Sur le plan économique, c’est une véritable déflagration. Les prix des denrées augmentent malgré l’abondance apparente, car les réseaux d’approvisionnement sont désorganisés. Pire encore, la dépopulation entraîne une pénurie de main-d’œuvre, provoquant une hausse des salaires qui menace l’économie. Les tentatives de l’État pour réguler les salaires échouent, et les terres et maisons perdent rapidement de leur valeur.
Un relâchement moral
Jean de Venette déplore le relâchement moral post-épidémique, notant que « l’injustice abonda ainsi que l’ignorance et le péché ». Il note également la disparition des cadres intellectuels, particulièrement dans l’Église, où l’enseignement se fait de plus en plus rare, aggravant ainsi l’ignorance ambiante.

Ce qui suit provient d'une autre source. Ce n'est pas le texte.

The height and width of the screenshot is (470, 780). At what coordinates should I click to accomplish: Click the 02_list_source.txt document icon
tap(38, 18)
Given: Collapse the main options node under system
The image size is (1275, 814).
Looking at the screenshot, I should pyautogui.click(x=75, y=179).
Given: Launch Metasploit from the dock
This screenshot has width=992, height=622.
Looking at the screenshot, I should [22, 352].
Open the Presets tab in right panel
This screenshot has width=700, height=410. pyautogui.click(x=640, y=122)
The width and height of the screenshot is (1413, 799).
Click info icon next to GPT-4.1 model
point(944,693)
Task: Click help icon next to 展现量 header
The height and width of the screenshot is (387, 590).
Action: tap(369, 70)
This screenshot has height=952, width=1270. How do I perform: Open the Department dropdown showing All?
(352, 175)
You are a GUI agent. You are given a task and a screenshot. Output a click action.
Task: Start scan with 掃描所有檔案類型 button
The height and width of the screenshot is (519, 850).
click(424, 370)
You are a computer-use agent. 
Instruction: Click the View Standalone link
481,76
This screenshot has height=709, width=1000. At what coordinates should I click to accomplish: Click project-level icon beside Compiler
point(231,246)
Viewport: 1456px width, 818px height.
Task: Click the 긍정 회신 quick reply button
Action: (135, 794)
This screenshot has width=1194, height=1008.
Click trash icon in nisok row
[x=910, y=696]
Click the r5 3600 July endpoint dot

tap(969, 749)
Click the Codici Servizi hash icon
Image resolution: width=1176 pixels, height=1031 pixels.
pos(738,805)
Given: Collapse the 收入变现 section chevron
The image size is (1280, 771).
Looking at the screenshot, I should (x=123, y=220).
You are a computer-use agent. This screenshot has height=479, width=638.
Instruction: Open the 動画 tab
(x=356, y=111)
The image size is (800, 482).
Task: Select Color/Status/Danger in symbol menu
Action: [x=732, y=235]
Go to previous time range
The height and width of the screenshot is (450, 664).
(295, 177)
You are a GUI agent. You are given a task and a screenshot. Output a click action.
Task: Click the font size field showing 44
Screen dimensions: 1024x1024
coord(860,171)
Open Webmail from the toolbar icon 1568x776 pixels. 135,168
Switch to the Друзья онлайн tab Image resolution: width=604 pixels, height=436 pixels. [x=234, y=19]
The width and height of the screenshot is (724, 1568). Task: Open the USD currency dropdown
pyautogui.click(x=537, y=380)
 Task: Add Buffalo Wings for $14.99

Conclusion : une plaie qui change le monde
La peste noire de 1348 marque un tournant dans l’histoire européenne. Pour Jean de Venette, cette épidémie est à la fois une tragédie immédiate et un bouleversement de longue durée. Elle inaugure un cycle de pestes récurrentes qui affaiblira la population pendant près d’un siècle, laissant une empreinte durable sur la société, la politique, et même l’art, avec la célèbre danse macabre qui incarne la peur omniprésente de la mort.
Bibliographie sommaire :
- BIRABEN (J.-M.), Les hommes et la peste en France et dans les pays européens et méditerranéens, 2 vol., Paris – La Haye, 1975-1976 ;
- DELUMEAU (J.), LEQUIN (Y.), Les malheurs des temps. Histoire des fléaux et des calamités en France, Paris, 1987 ;
- DUPAQUIER (J.) (sous la direction de), Histoire de la population française, t. 1, Paris, 1988.